> Goal
Please tally the lines of the data below that contain the string "agent", matching case exactly, and reply with only that number.

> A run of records
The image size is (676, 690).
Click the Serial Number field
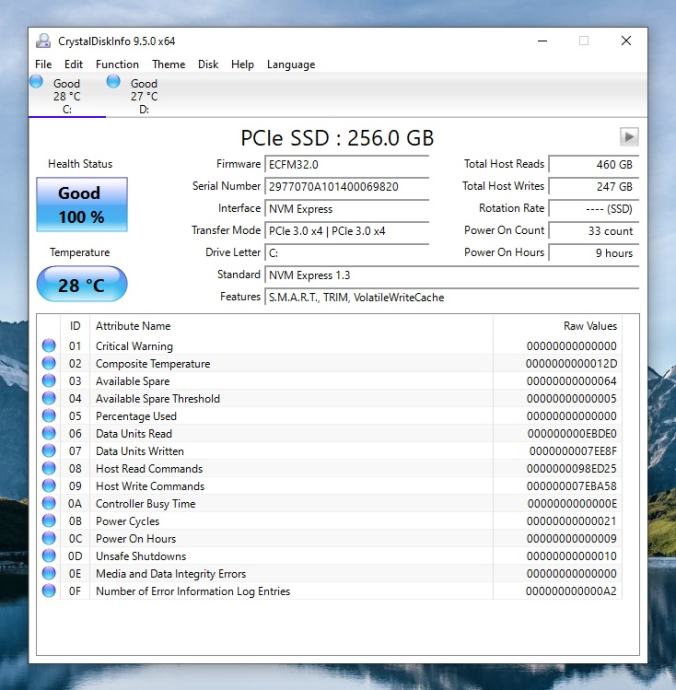[x=346, y=187]
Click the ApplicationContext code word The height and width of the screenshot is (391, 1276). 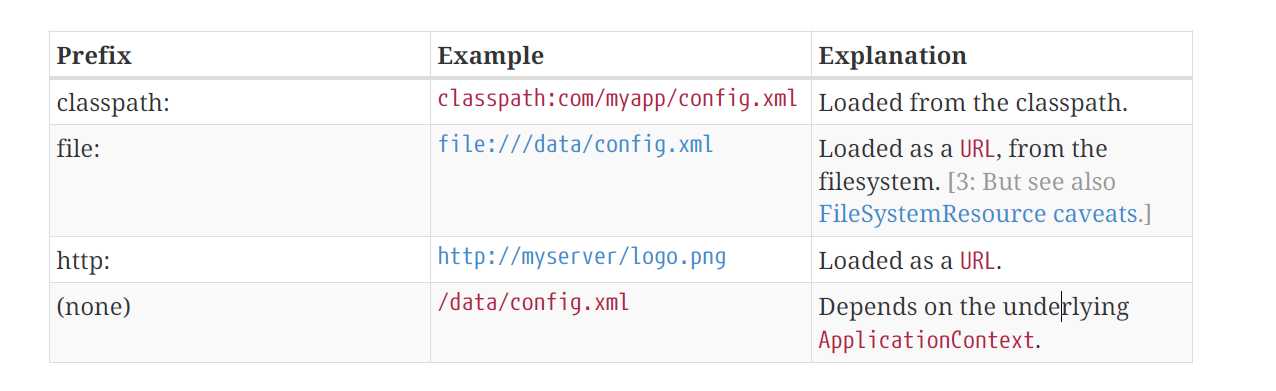click(x=926, y=340)
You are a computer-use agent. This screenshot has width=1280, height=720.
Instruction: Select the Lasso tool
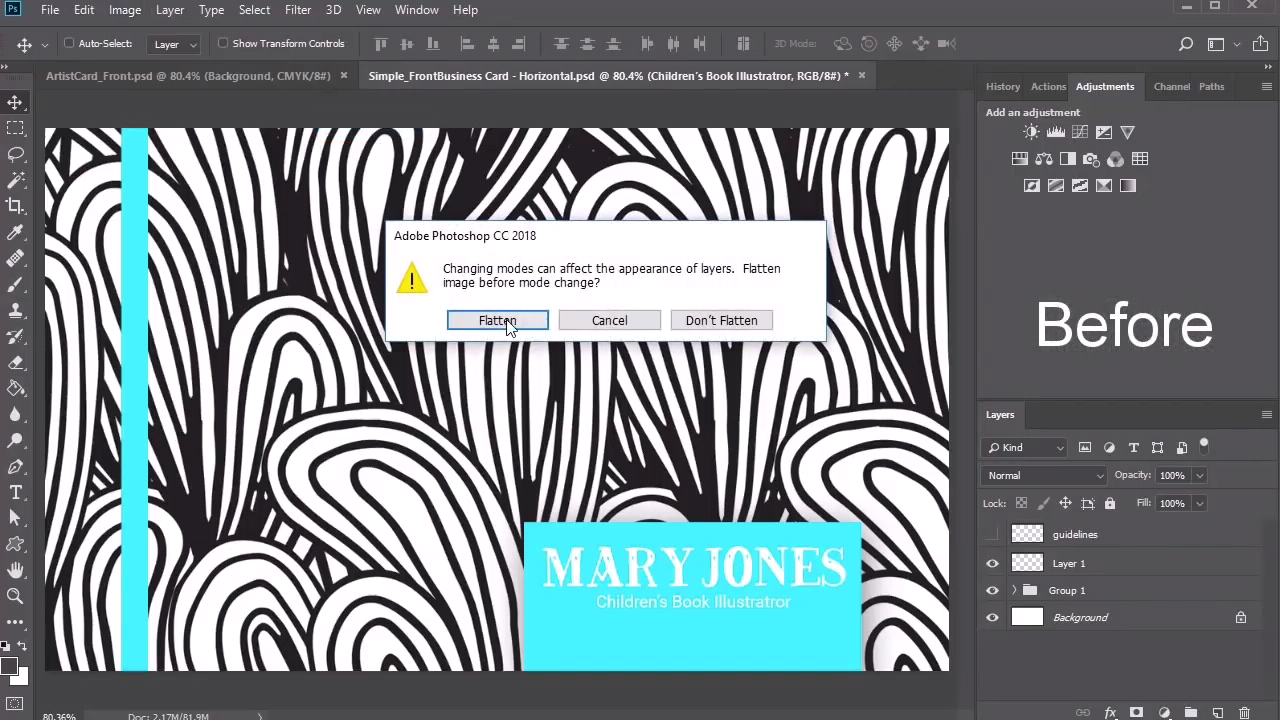point(15,154)
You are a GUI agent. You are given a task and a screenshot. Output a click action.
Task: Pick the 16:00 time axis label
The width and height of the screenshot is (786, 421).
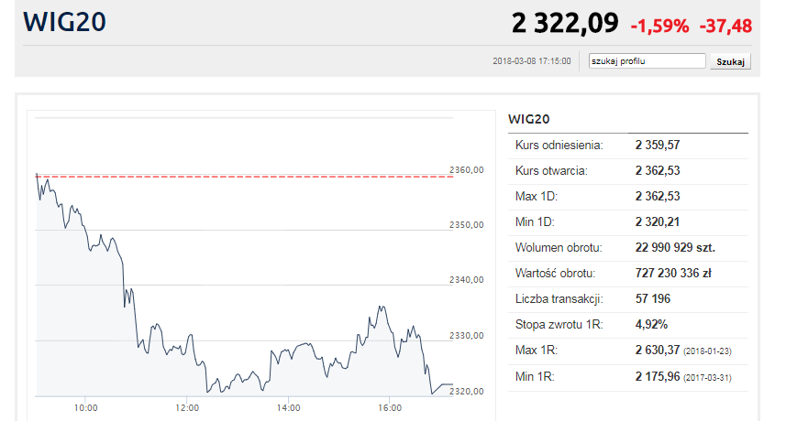(390, 408)
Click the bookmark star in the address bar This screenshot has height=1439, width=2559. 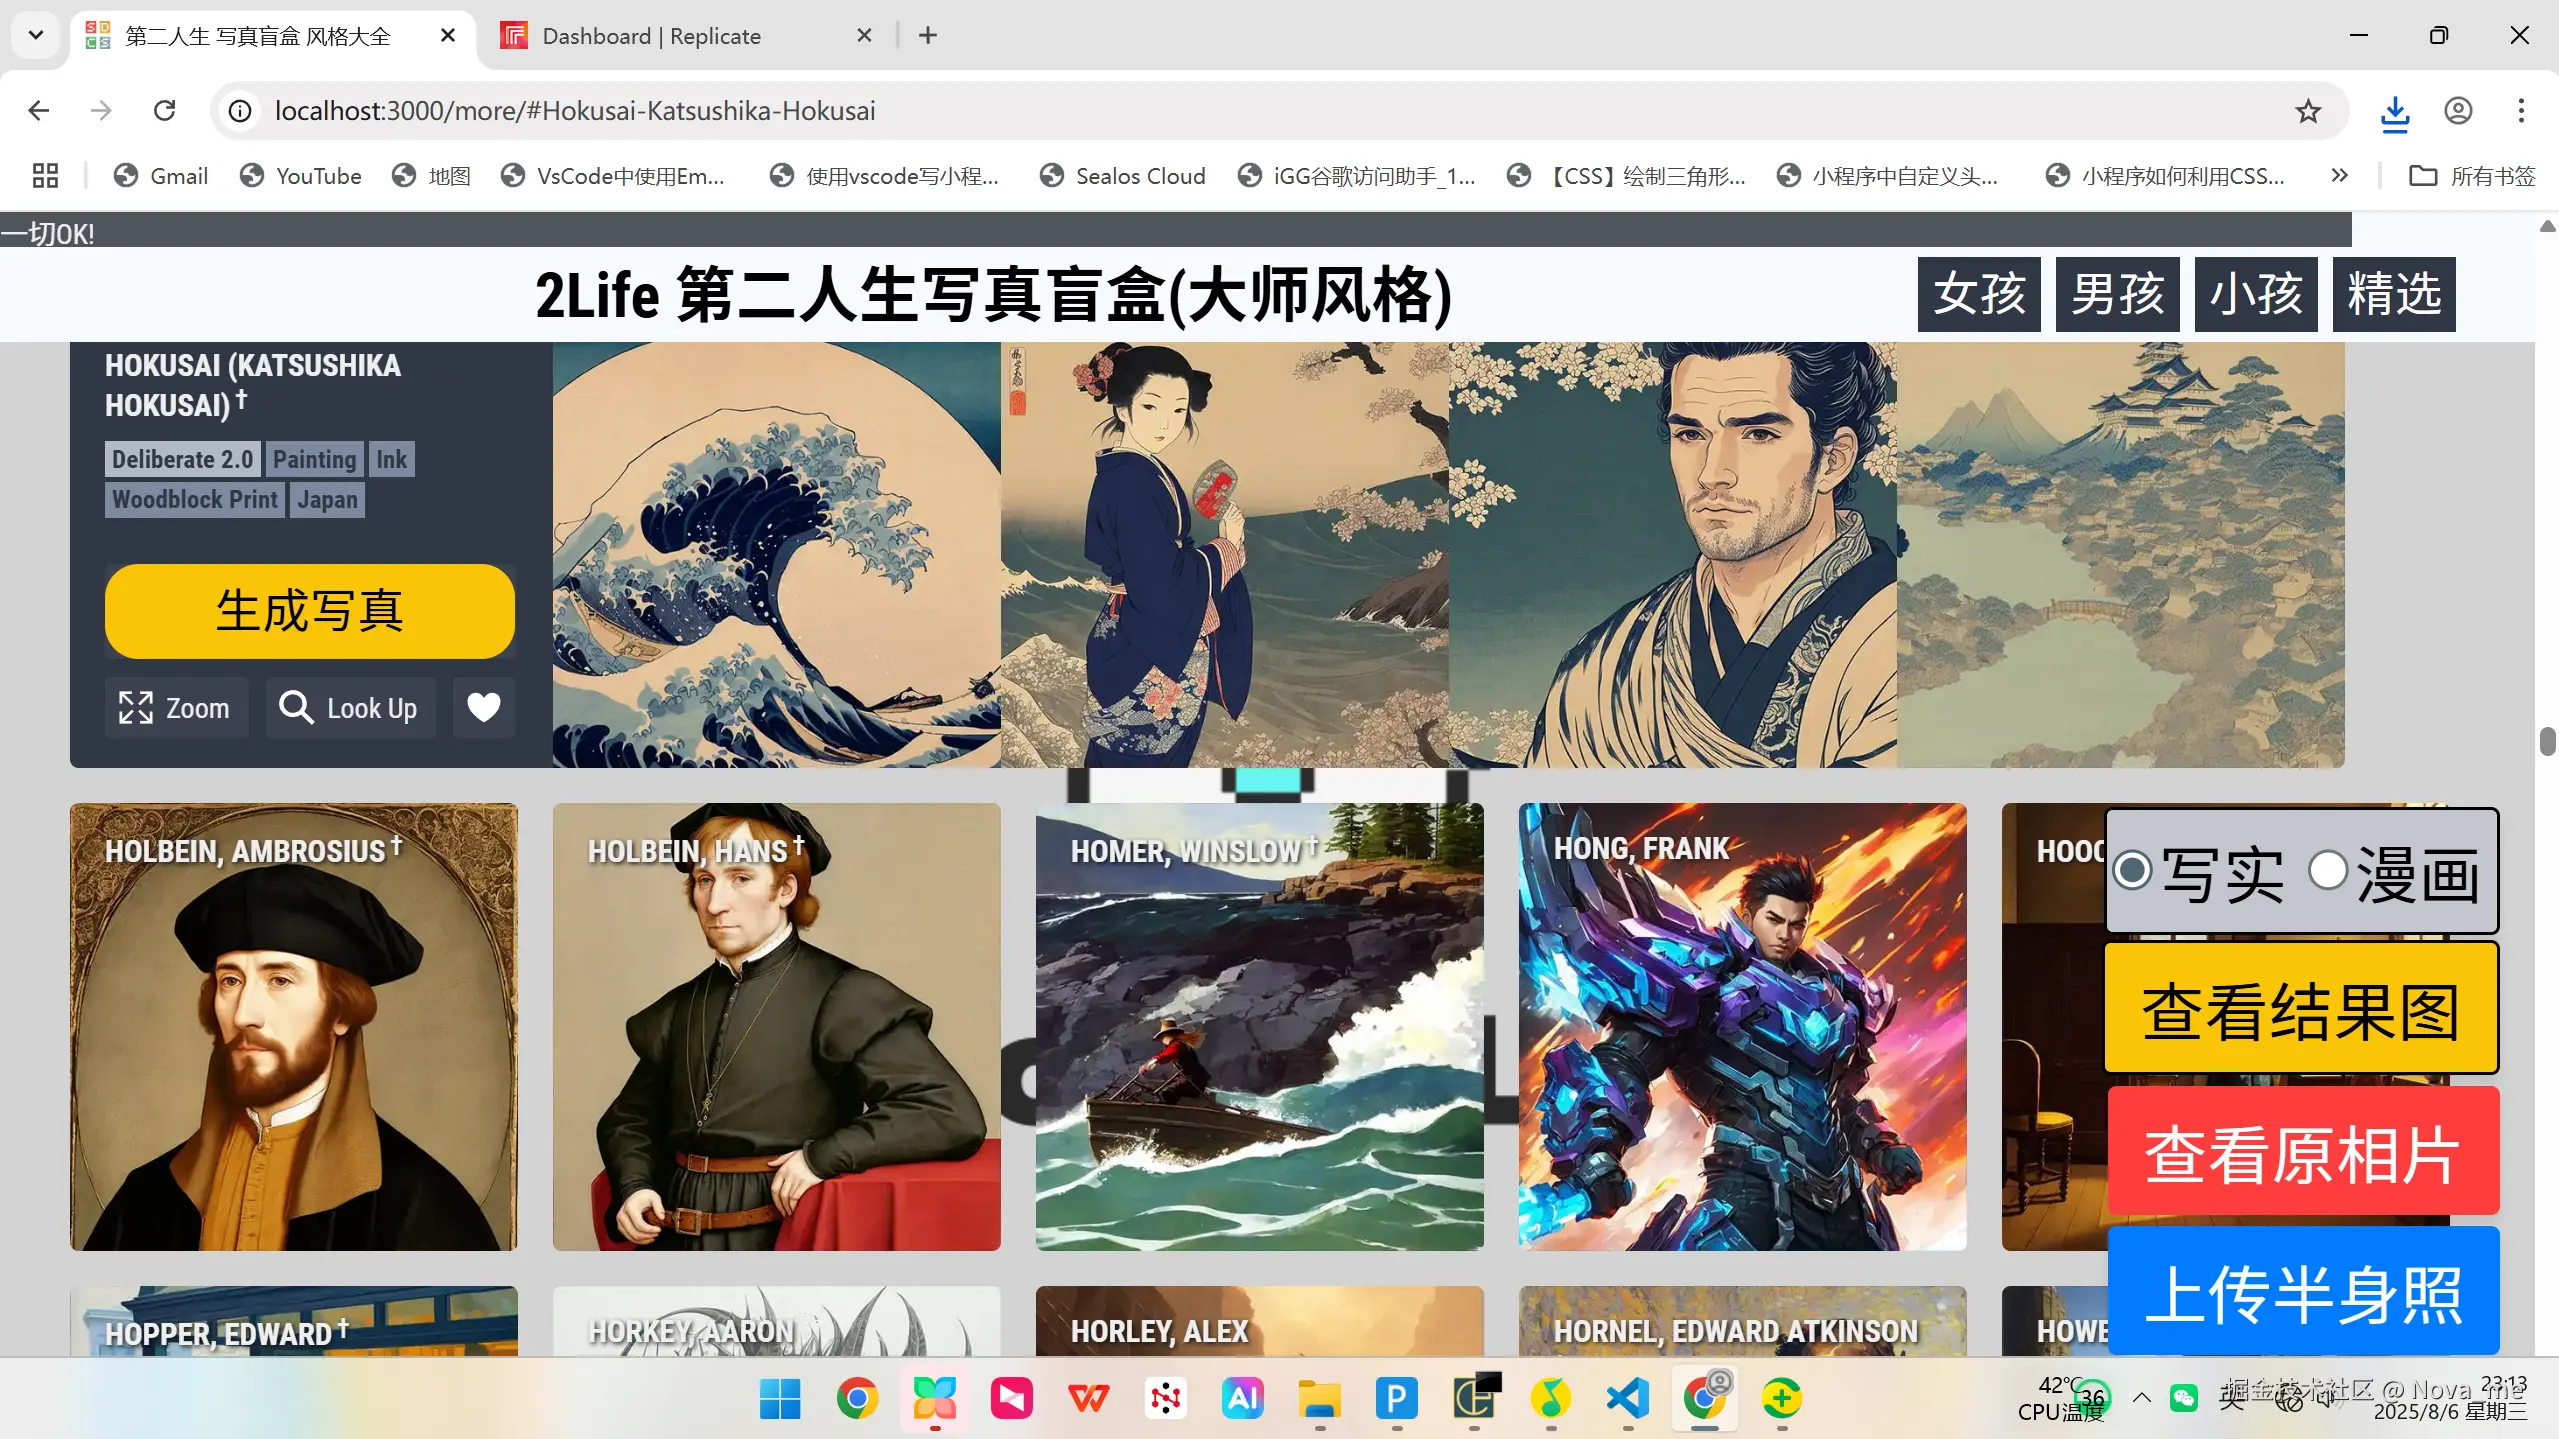[x=2308, y=111]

> Exercise solution
2